In the hands of another novelist, Pinto's scientific proselytizing would have been too cerebral, too pedantic to generate any narrative interest, but Epstein thwarts all of his character's schemes at the crucial moment of their realization. This basic tension between Pinto's tenacity and the almost inevitable failure of his plans is made all the more vivid by Epstein's signature style of fiendish, unsparing morbidity, of chilling nonchalance before many of the novel's unspeakably grotesque episodes. At his best, in scenes like the Zolaesque collapse of the gold mine or the rampage of a rabid dog through the streets of the settlement, he writes with remorseless authenticity, troweling on macabre details about amputations and accidents: bodies that plummet down the shaft of the mine, splintering into pieces as they carom off the timbering on the walls, or the grisly fishing expeditions Pinto is forced to make for a Harvard anatomy instructor in the murky waters of the Charles River, which teems with the tubercular corpses that Massachusetts General Hospital jettisons from its morgue.

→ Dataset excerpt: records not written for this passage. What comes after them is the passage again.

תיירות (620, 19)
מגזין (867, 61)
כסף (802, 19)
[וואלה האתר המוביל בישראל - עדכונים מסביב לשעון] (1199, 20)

The imperturbability of Epstein's ghoulishness transforms the book into a kind of hymn to the body in all its imperfections, disfigurements, and maladies.

Pinto and Sons is the sort of book whose seamlessly consecutive narrative, written in prose that seems to exist for the sake of its rambunctious verbs, has been designed not simply to be read but devoured. In fact, the one significant drawback to Epstein's storytelling lies in an excess rather than an absence of virtuosity: He piles up events in too rapid succession, careening from episode to episode with headlong recklessness, from amputation to epidemic to mining disaster to drought to battle to public execution. Moreover, his swashbuckling style relies too heavily on the volleys of frenzied exclamations that greet each event, the clamor of vacant expletives that assault us at every major juncture, as in the following passage in which Pinto discovers that his comrades have been cannibalized by the natives:

"Dead, then? Worse than dead: murdered! Butchered by this roving band. Half swooning, with a chill sweat on my skin, I looked at the savage faces. How sharp, how strong their teeth. How fierce the warpaint . . . Eaten! Devoured by the cannibal tribe!"

At times, this fresh and original novel about a subject we have long since mothballed in genre fiction seems to want to summon up with interjections of the picture-my-horror variety the excitement and sense of urgency its events are usually fully capable of summoning up by themselves.

Daniel Harris is a book reviewer and essayist whose work has appeared in the Nation, Salamagundi and the Antioch Review.